Subsídio para o gás de cozinha, de R$ 50,00 por mês, a 15 milhões inscritos no Bolsa-Família representa uma despesa nova equivalente a R$ 9 bilhões anuais
Artigo publicado na revista VEJA
Envira fica às margens do rio Juruá, na fronteira do Amazonas com o Acre, a pouco mais de 1.200 quilômetros de Manaus. Ao redor dos igarapés vivem 16 mil pessoas, dois terços com renda inferior a meio salário mínimo. Uma das riquezas do lugarejo está num depósito: 1.000 botijões de gás. Ali, o preço do gás de cozinha ultrapassou R$ 130,00. Ou seja, um cada botijão de gás (13 kg) custa o equivalente à 25% da renda média mensal de quem tem alguma ocupação — e só 800 pessoas têm esse privilégio na economia de Envira. Por sorte, na selva ainda ainda tem madeira para lenha.
Ontem, a Câmara aprovou um “Auxílio-Gás” de R$ 50,00 mensais para famílias pobres, como quase todas de Envira, que já estão inscritas no cadastro social do governo federal. A iniciativa foi do Partido dos Trabalhadores e, agora, será analisada pelo Senado.
É um socorro estatal justificável na emergência do empobrecimento nacional, mas é, também, a marca de um regresso socioeconômico:
O Vale-Gás existia 21 anos atrás no cardápio de programas sociais do governo Fernando Henrique Cardoso, e acabou incorporado ao Bolsa-Família no governo Lula.
Sua restauração representa, na prática, um aumento (de R$ 50,00) no valor do atual Bolsa-Família.
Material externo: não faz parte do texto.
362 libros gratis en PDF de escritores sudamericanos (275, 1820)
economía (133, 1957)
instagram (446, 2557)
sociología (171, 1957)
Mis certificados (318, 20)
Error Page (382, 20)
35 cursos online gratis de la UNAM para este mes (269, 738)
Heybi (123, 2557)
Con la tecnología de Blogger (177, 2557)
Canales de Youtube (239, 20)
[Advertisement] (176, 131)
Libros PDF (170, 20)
A aprovação quase unânime, ontem, mostrou que a Câmara decidiu atropelar o governo Jair Bolsonaro, ainda perdido na procura de fontes de financiamento para transformar o velho Bolsa-Família em um novo Auxílio Brasil.
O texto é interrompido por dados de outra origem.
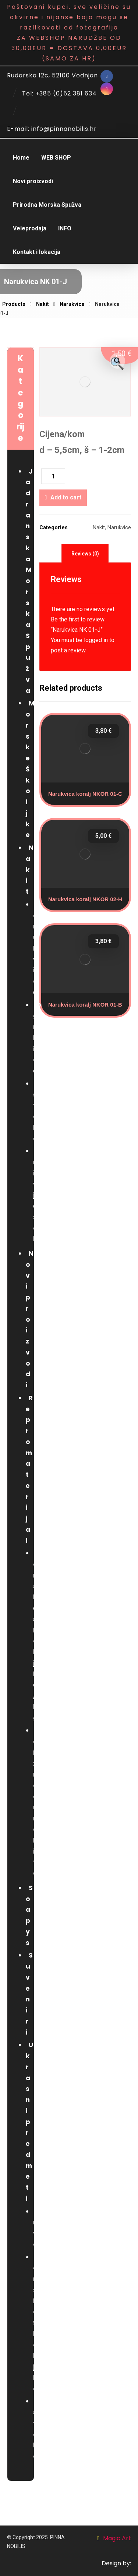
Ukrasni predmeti (29, 2121)
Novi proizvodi (29, 1319)
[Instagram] (106, 89)
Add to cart (65, 497)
Os deputados repetiram a fórmula política inaugurada no ano passado: no início da pandemia, enquanto o governo se entretinha com cloroquina, eles aprovaram um auxílio-emergencial de R$ 300,00 por mês.
Para Bolsonaro, que era contra, acabou tendo o efeito de um bálsamo político. O dinheiro foi recebido como uma espécie de dádiva governamental e ajudou a inflar a popularidade do presidente-candidato. Mas acabou em dezembro abruptamente.
Bolsonaro foi de R$ 300 ao zero absoluto na ajuda aos pobres em plena pandemia. O governo levou quatro meses para perceber o erro e, desde então, o presidente-candidato viu minguar suas chances de reeleição nas pesquisas eleitorais.
Agora, em campanha pela reeleição, os deputados já não conseguem explicar aos eleitores porque se paga R$ 130 por um botijão de gás em lugarejos como Envira, no interior do Amazonas. Por isso, embarcaram numa viagem de regrasso ao Vale-Gás do início do milênio.
Feitas as contas, a Câmara aumentou o “Custo Bolsonaro”. Propôs subsídio de R$ 50,00 por mês a 15 milhões de chefes de família inscritos na bolsa social do governo. É despesa nova equivalente a R$ 9 bilhões anuais.
Pela engenharia financeira do projeto do PT, tira-se dinheiro do fundo social, destinado a combater a pobreza, e carimba-se com a marca do Vale-Gás — o mesmo que já havia sido incorporado ao Bolsa-Família no ciclo petista iniciado com Lula, em 2002.
De dinheiro novo, até ontem, Bolsonaro havia conseguido somente R$ 300 milhões numa doação emergencial da Petrobras, cuja transparência na composição de preços para derivados de petróleo passou a ser abertamente questionada na Câmara. Já há coleta de assinaturas para uma CPI.
Mesmo que o Senado aprove e o governo apoie o regresso ao Vale-Gás, o problema continuará na mesa: a política econômica e os preços dos combustíveis no país do pré-sal, agora exportador de petróleo, onde o valor do dólar já beira os R$ 5,50.